La ola romántica llega a todos los géneros artísticos y la poesía, que se presta especialmente bien a la exaltación del yo, no es una excepción. En 1820, las Meditaciones poéticas de Lamartine estimulan la poesía francesa y le aportan un soplo de aire fresco. El lirismo que salpica esta obra influye profundamente a toda la literatura romántica y, en particular, al género poético: este se convierte en lugar perfecto para expresar los sentimientos del poeta, que se expresa en primera persona del singular para transmitir su sensibilidad exacerbada, su malestar y su dolor.

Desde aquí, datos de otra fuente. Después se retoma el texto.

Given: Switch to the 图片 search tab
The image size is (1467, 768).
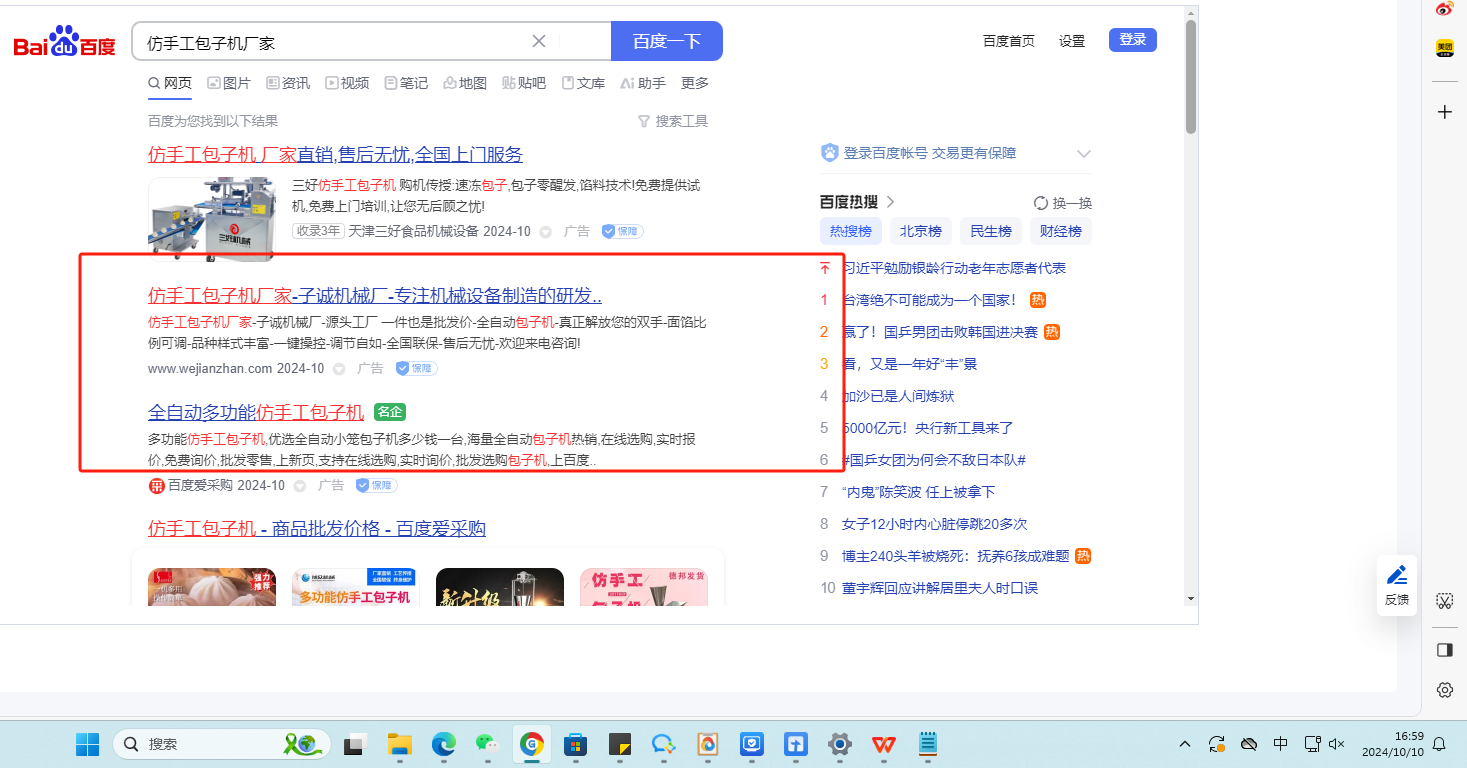Looking at the screenshot, I should 229,83.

Los temas del paso del tiempo, la melancolía, la tempestad o la naturaleza están omnipresentes, tal y como vemos ya en los primeros versos de El lago de Lamartine:

«Así, siempre empujados hacia nuevas orillas,
en la noche sin fin que no tiene retorno,
¿no podremos jamás en el mar de los tiempos
echar ancla algún día?» (Lamartine 1820, citado en Font 1997, 71).

En el plano formal, se asiste a la rehabilitación de géneros poéticos antiguos, como la balada, mientras que Victor Hugo libera a la poesía de sus limitaciones que provienen del clasicismo, dislocando «a ese gran necio del alejandrino», tal y como declara en Las contemplaciones (1856).

Además, al poeta se le atribuye una misión: dado que él se considera un ser excepcional, se erige como profeta y cree estar destinado a guiar al pueblo. Al amparo de Victor Hugo, los escritores románticos entran entonces en política o se sitúan como intermediarios entre Dios y el hombre. Estos visionarios son a veces unos incomprendidos e, incluso, son odiados por su incapacidad para someterse al aspecto material del mundo y a las normas de la sociedad.

Surgen otro tipo de escritos que también ponen de relieve el «yo»: la autobiografía, las memorias y el diario íntimo. El libro Memorias de ultratumba (1848-1850) de Chateaubriand es uno de los muchos ejemplos. También se publican ensayos críticos en los que se abordan temas serios desde la perspectiva de la subjetividad. A partir de ese momento, el autor ya no intenta desaparecer de su texto, tal y como exigía el rigor científico de la Ilustración. Al contrario: se entusiasma en un deseo de transmitir sus profundas convicciones, como Madame de Staël en De la literatura (1800) y en Alemania (1814).